Working Knowledge: Shared Imaginings, New Futures
The Bronx Museum of the Arts, 1040 Grand Concourse, Concourse Village, The Bronx
Through July 6

“[T]he exhibition is deeply attuned to the Bronx community it emerges from — an attentiveness that greatly enhances its significance.” —Alexandra M. Thomas
Read the full review here.
Consuelo Kanaga: Catch the Spirit
Brooklyn Museum, 200 Eastern Parkway, Prospect Heights, Brooklyn
Through August 3

“One could write a photographic history of the first half of the 20th century through her life story.

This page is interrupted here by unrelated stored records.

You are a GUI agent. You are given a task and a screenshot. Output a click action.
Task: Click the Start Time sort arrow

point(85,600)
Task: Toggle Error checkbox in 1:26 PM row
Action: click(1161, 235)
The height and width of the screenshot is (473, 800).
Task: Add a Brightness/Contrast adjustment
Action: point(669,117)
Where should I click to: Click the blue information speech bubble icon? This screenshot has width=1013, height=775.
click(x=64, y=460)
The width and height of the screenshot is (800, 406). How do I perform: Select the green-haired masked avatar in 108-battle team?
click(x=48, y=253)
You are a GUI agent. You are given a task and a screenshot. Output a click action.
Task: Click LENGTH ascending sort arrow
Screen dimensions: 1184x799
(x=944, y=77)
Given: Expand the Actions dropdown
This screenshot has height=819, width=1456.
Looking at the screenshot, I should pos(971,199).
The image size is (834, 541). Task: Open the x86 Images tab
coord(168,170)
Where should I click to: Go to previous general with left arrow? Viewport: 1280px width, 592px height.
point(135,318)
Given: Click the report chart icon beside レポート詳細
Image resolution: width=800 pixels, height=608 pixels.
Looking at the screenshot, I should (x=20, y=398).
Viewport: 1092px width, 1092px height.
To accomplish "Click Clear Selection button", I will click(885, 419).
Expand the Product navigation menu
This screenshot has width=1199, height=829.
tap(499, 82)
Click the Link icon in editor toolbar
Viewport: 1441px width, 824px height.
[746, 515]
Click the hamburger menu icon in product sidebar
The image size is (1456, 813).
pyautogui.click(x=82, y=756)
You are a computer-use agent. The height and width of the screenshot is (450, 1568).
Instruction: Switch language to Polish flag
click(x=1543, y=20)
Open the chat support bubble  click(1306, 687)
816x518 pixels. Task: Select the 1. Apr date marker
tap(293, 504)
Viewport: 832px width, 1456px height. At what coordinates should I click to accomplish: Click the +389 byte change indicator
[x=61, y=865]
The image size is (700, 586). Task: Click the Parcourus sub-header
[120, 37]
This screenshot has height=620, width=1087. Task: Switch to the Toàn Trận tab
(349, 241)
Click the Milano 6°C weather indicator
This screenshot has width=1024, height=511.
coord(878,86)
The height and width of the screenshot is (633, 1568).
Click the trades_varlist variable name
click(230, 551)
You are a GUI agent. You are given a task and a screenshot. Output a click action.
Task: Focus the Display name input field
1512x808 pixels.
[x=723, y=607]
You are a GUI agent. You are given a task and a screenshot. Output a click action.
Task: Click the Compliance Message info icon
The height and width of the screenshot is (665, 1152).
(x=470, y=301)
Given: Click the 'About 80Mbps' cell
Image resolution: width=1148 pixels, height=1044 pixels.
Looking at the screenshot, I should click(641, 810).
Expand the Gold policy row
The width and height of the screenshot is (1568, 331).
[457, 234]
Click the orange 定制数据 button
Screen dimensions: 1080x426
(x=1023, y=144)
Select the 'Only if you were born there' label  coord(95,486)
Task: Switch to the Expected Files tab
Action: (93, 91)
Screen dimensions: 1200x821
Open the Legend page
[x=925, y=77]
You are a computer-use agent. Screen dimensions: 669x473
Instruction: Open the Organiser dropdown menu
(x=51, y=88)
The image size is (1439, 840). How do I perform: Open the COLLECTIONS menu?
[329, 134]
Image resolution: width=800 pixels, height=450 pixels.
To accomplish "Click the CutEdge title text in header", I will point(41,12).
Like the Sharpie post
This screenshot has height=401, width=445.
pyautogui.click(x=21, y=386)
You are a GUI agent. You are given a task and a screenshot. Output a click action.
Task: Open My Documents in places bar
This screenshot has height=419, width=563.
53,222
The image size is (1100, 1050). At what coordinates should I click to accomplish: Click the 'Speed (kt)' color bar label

It’s a staggering resumé.” —Julia Curl
Read the full review here.
The Gatherers
MoMA PS1, 22–25 Jackson Avenue, Long Island City, Queens
Through October 6

“[The exhibition] sets up human production — not as individuals, nor as small groups, as an emergent property of our global collectivity — as a force of new sublimity” —Lisa Yin Zhang
Read the full review here.
Indigenous Identities: Here, Now & Always
Zimmerli Art Museum, 71 Hamilton Street, New Brunswick, New Jersey
Through December 21

“Native artists have always operated outside the Western art world’s linear timeline — moving in circles, spirals, and returns — holding history as not something left behind but something to actively engage.” —Petala Ironcloud
Read the full review here.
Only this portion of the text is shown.